-- PAGE EXCERPT --

CRIME
03/12/2014 10:05 am ET Updated Dec 30, 2014
PRESENTED BY CNN’S DEATH ROW STORIES

These 8 People Were Sentenced To Death. What Happened Next Will Make You Look At Our Justice System In A Whole New Light.

On July 2, 1976, in the case Gregg v. Georgia, the U.S. Supreme Court reaffirmed the constitutionality of the death penalty.

As of April 2013, 3,108 inmates await their execution on death row, according to a quarterly report by the Criminal Justice Project of the NAACP Legal Defense and Educational Fund.

And as of 2010 (the latest statistics available), the average time on death row was 14.8 years -- the longest for any year since Gregg v. Georgia.

What accounts for the wait? For one, numerous reforms since 1976: As the Death Penalty Information Center reports, the United States has sought to make sentences less arbitary, which has resulted in lengthier appeals. Changes in technology have also led both sides to reexamine evidence, and in the case of some inmates, drop charges completely.

-- PROBLEMS TO SOLVE --
[1] According to the death row article, what was the average time spent on death row as of 2010?
[2] Return the part of the death row article starting with "These 8 People" and going on through "Gregg v. Georgia.".
[3] Resume the death row article after its last sentence.
These lines come from a separate source.

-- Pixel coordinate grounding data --
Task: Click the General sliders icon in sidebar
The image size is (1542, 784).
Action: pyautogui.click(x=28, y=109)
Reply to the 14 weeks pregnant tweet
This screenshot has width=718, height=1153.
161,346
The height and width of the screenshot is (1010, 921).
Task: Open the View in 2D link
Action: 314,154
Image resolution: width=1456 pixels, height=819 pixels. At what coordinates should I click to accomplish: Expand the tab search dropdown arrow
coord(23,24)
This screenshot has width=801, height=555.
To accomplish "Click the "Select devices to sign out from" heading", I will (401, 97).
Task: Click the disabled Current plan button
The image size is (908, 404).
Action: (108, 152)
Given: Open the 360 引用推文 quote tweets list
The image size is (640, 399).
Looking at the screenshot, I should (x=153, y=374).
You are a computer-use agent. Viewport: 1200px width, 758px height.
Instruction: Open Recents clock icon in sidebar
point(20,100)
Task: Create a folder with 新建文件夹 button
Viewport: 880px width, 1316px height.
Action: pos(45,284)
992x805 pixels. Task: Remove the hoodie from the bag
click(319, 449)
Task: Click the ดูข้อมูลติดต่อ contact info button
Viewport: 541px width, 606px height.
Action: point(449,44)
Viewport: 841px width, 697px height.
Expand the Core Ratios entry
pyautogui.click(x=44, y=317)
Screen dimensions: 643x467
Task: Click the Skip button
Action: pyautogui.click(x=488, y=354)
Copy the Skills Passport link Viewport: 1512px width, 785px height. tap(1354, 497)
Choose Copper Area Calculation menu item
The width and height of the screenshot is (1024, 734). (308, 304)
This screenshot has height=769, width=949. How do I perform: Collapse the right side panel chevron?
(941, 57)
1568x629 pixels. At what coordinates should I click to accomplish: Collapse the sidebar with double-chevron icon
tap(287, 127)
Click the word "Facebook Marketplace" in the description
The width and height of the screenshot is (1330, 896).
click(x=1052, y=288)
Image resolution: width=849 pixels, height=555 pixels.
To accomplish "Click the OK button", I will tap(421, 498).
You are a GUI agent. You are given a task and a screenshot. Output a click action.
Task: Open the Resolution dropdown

-- RESULTS IN ORDER --
[1] 14.8 years

[2]
These 8 People Were Sentenced To Death. What Happened Next Will Make You Look At Our Justice System In A Whole New Light.

On July 2, 1976, in the case Gregg v. Georgia, the U.S. Supreme Court reaffirmed the constitutionality of the death penalty.

As of April 2013, 3,108 inmates await their execution on death row, according to a quarterly report by the Criminal Justice Project of the NAACP Legal Defense and Educational Fund.

And as of 2010 (the latest statistics available), the average time on death row was 14.8 years -- the longest for any year since Gregg v. Georgia.

[3]
Although the Supreme Court has never found that a prisoner has been subjected to "cruel and unusual" punishment based only on the length of time that an inmate has spent on death row, some have raised concerns: In 2009, Justice Stevens wrote:

[O]ur experience during the past three decades has demonstrated that delays in state-sponsored killings are inescapable and that executing defendants after such delays is unacceptably cruel.

And yet, to inmates who have been wrongly accused, the real cruelty would be to deny them the careful, if arduous, process of appeals that could lead to their freedom.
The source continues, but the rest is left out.